Il a ajouté : «on n'a pas d'objectifs particuliers, on veut redonner du plaisir à cette équipe, faire quelque chose de cohérent. Je pense que la manière est importante. Si on est tous d'accord sur la façon de faire les choses, on obtiendra le meilleur résultat possible. Aucun entraîneur ne pense qu'il sera relégué. La question ne se pose pas.» Enfin, le coach tricolore a évoqué le mercato à venir. «C'est possible (que ça bouge), mais pas à n'importe quel prix. Je veux faire un vrai bilan ici avec les forces en présence. Je pars souvent avec un a priori favorable sur les joueurs, à eux de montrer. Quand ils ont un nouveau coach, ils veulent montrer ce qu'ils savent faire. On va voir aussi au niveau du centre de formation. Ensuite, on fera un bilan. On avance avec ceux qui sont là.» Abdoulaye Touré, courtisé par le Torino, n'est pas encore parti à l'écouter. Giannelli Imbula, lui, va être mis à l'essai.
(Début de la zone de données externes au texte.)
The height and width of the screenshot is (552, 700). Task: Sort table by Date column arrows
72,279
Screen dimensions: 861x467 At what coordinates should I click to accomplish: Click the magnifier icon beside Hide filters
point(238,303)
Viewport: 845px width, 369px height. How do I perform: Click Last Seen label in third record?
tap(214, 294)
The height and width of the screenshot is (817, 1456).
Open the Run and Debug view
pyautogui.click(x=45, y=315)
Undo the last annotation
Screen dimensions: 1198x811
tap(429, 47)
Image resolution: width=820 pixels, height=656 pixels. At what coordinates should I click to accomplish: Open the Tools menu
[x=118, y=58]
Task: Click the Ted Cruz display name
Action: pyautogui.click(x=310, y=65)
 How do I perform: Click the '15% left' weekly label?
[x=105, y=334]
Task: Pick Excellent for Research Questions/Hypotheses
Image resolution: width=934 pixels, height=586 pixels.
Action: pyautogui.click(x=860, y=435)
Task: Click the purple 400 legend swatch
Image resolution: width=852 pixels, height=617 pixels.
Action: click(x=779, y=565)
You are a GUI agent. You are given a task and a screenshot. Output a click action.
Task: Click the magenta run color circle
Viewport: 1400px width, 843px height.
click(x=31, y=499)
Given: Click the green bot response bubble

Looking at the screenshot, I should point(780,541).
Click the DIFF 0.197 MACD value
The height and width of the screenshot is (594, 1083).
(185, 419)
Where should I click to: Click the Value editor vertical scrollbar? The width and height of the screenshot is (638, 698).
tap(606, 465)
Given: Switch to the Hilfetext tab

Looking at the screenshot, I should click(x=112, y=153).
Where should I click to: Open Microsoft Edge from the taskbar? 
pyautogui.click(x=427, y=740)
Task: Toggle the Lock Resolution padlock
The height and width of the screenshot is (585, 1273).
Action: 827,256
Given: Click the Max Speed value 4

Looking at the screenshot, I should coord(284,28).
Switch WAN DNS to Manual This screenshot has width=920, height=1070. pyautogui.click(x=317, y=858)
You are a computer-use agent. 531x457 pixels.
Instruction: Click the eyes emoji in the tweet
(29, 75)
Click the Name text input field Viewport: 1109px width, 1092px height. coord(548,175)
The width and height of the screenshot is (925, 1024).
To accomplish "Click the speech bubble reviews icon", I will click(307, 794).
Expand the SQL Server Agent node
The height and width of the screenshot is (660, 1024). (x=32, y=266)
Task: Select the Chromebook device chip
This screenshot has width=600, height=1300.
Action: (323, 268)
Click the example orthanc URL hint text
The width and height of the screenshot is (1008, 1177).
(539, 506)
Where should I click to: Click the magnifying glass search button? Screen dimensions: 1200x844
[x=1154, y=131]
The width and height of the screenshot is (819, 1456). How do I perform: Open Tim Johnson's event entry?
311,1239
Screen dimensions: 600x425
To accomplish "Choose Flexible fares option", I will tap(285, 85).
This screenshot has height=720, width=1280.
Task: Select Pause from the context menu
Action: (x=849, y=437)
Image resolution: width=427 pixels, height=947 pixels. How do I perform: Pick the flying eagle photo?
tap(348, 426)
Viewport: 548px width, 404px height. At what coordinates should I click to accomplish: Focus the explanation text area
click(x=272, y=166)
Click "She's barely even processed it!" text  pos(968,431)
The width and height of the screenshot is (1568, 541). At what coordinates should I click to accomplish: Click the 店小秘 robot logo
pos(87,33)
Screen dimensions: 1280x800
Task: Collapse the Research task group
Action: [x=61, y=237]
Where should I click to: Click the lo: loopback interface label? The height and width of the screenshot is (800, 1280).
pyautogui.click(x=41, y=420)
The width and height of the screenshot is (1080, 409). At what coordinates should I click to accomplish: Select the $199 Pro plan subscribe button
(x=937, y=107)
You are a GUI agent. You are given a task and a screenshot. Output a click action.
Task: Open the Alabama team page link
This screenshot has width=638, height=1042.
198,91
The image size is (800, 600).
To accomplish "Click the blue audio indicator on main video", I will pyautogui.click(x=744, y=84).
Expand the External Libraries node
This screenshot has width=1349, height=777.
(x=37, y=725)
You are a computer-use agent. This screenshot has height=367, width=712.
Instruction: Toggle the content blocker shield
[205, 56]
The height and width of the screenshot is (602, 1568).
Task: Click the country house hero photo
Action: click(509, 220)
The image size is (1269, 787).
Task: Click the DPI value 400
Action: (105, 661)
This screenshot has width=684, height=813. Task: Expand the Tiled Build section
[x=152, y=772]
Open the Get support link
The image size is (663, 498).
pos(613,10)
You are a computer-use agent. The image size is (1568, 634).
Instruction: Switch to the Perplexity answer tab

Des premiers dossiers chauds à gérer pour Raymond Domenech, qui a signé jusqu'à la fin de la saison. «J'ai envie de lancer quelque chose, je ne me suis pas posé la question (de son avenir à Nantes). J'ai dit oui sans réfléchir, sans penser à tout ce qui va arriver après. J'ai envie de vivre au jour le jour. Je n'ai pas de plan de carrière, je fais ce que j'ai envie sur le moment et là j'en ai envie.» Mais à 68 ans, celui qui a tourné la page Knysna vit certainement sa dernière expérience sur un banc. «Je ne me pose pas la question», a répondu un Domenech qui a lancé une vraie opération séduction auprès des supporters et de la presse. Après la parole, place aux actes dès le 6 janvier avec un premier test face à Rennes.